Essa doutrina foi usada como base e expandida para uma variedade de movimentos específicos para criar um estilo.
Mas se algo não tivesse uma forma e sua forma estivesse mudando constantemente, como poderia ser estável e estruturado? Sunny não tinha ideia de como os conceitos que ele sentia que estavam no cerne do estilo da sombra poderiam criar algo remotamente aplicável à prática.
Insidioso, sem forma, sempre mutável. O que ele deveria fazer com isso?
Mas agora, ele entendeu. A chave para tudo era tão simples e evidente que ele quase riu. Por que ele não tinha adivinhado antes? Era tão óbvio.

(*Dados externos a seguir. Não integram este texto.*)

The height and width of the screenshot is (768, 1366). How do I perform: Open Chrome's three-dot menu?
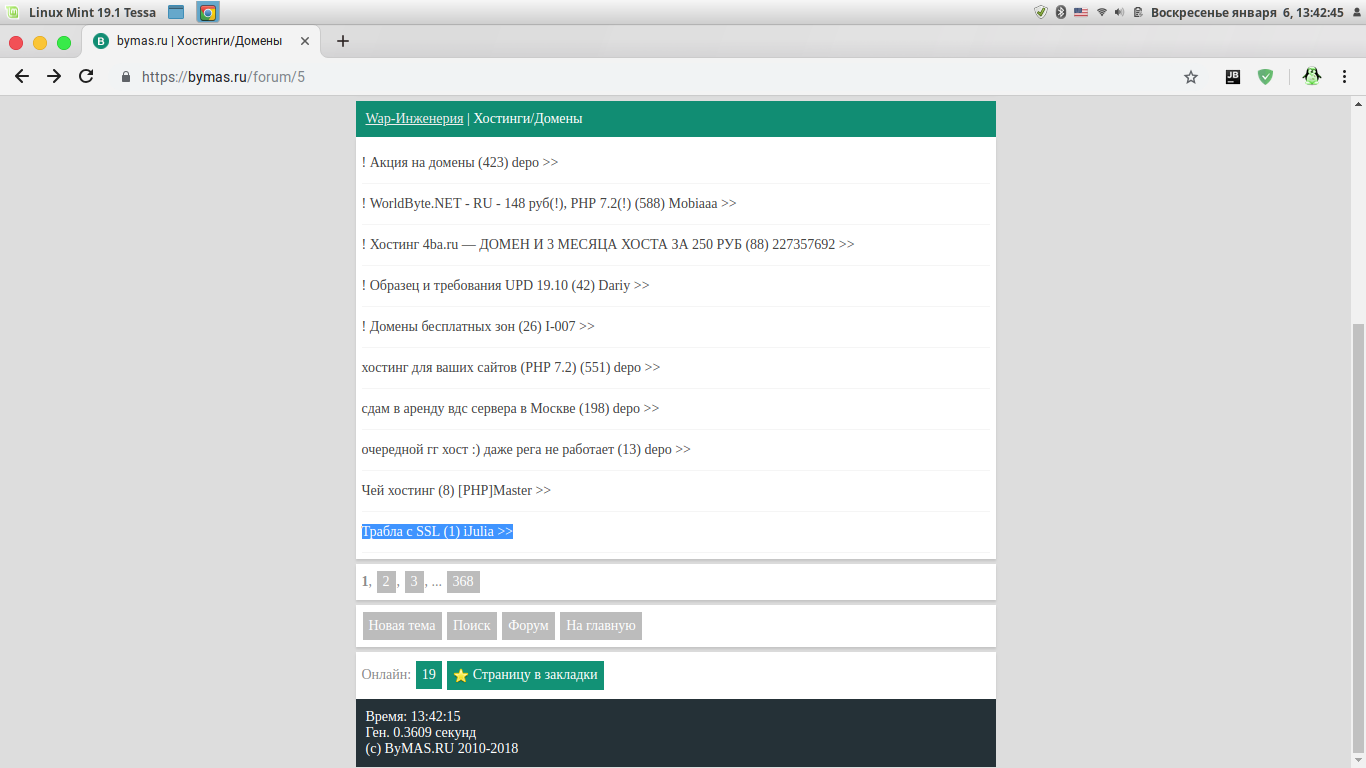click(1345, 76)
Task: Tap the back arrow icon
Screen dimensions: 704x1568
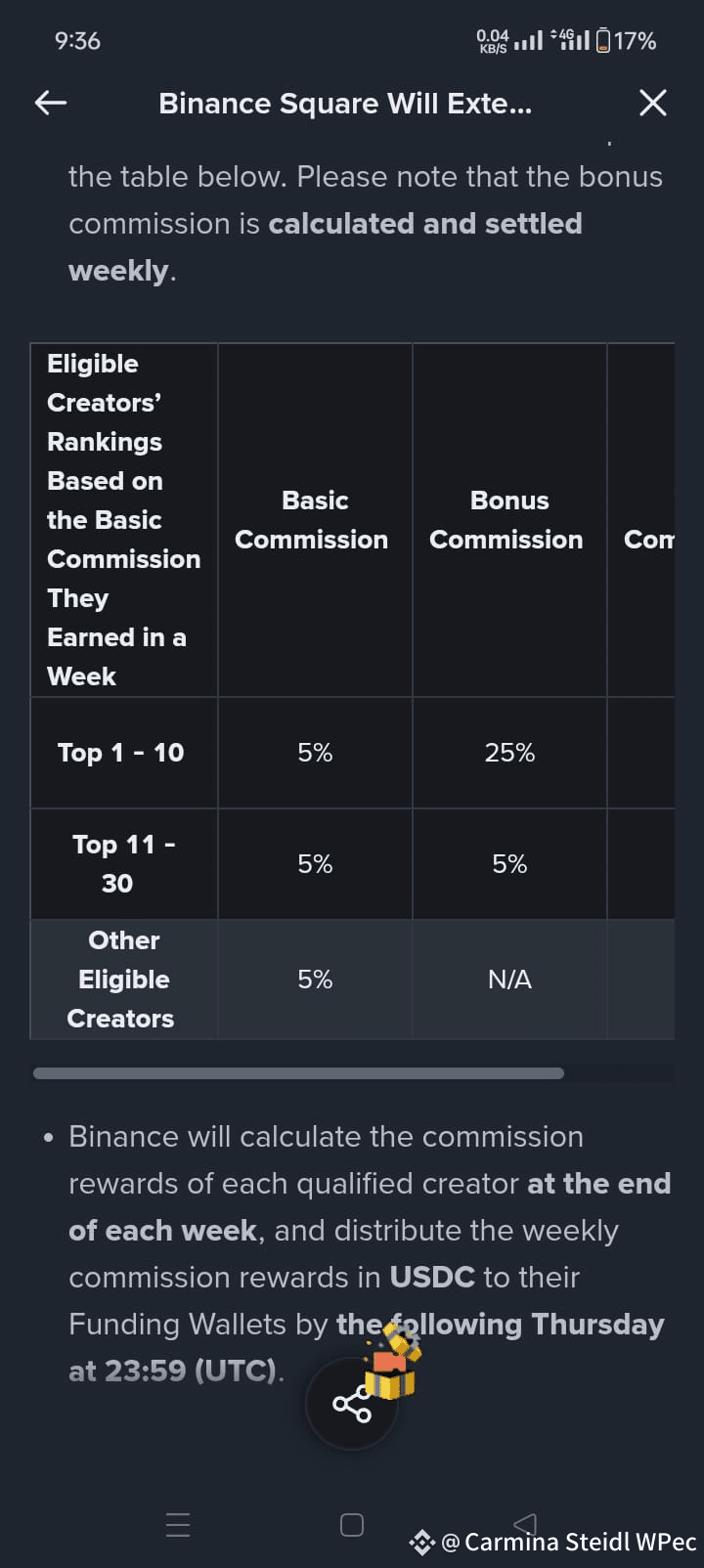Action: pyautogui.click(x=51, y=103)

A ideia que unia tudo era tão inata à natureza das sombras quanto a ausência de forma e a elusividade.
Era imitação.
Afinal, quais eram as duas primeiras coisas que vinham à mente quando se pensava em sombras? Que elas viviam no escuro e imitavam as coisas que as escondiam da luz.

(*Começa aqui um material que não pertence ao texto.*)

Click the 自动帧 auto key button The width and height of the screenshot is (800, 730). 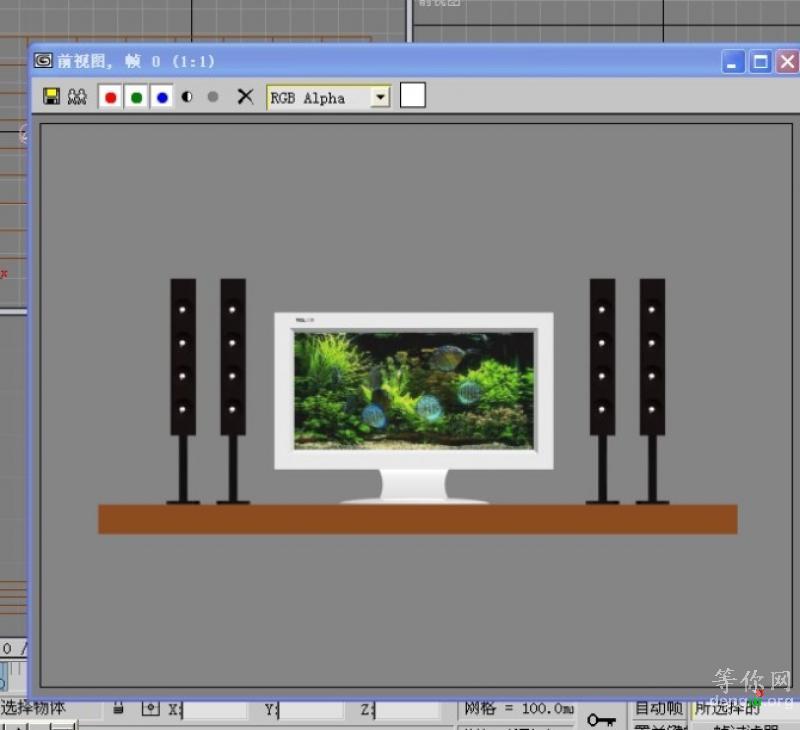[658, 708]
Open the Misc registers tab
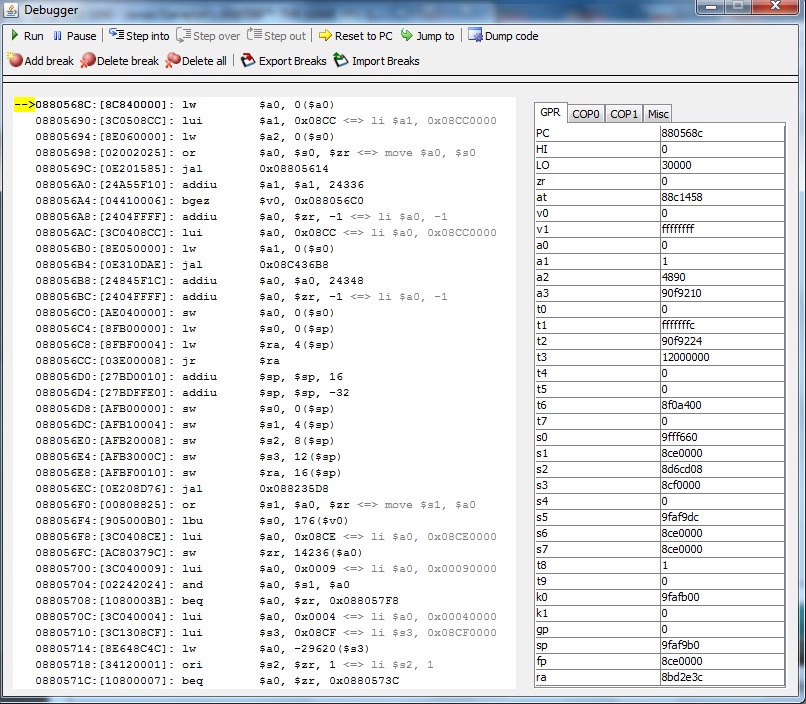Image resolution: width=806 pixels, height=704 pixels. (657, 114)
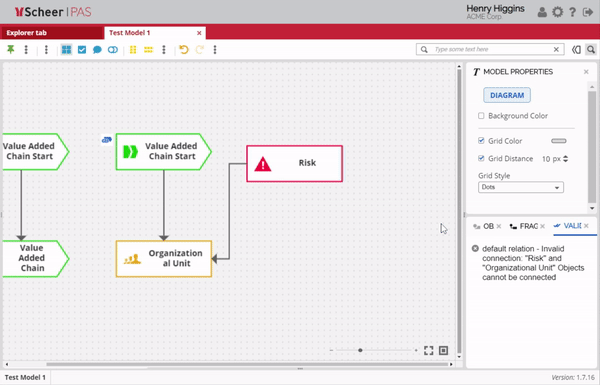Enable the Background Color checkbox
This screenshot has height=385, width=600.
(481, 116)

A fundação do estilo da sombra era de fato insidiosa, sem forma e sempre mutável. Seu conceito central era roubar aquilo que tornava o inimigo forte e usá-lo para destruí-lo.
Para dominar esse estilo, ele teve que aprender a se comportar como uma sombra.
Sunny olhou para Nephis e Caster, mas não os viu. Sua mente foi consumida completamente pela revelação repentina. Ele não tinha mais tempo para prestar atenção na luta deles.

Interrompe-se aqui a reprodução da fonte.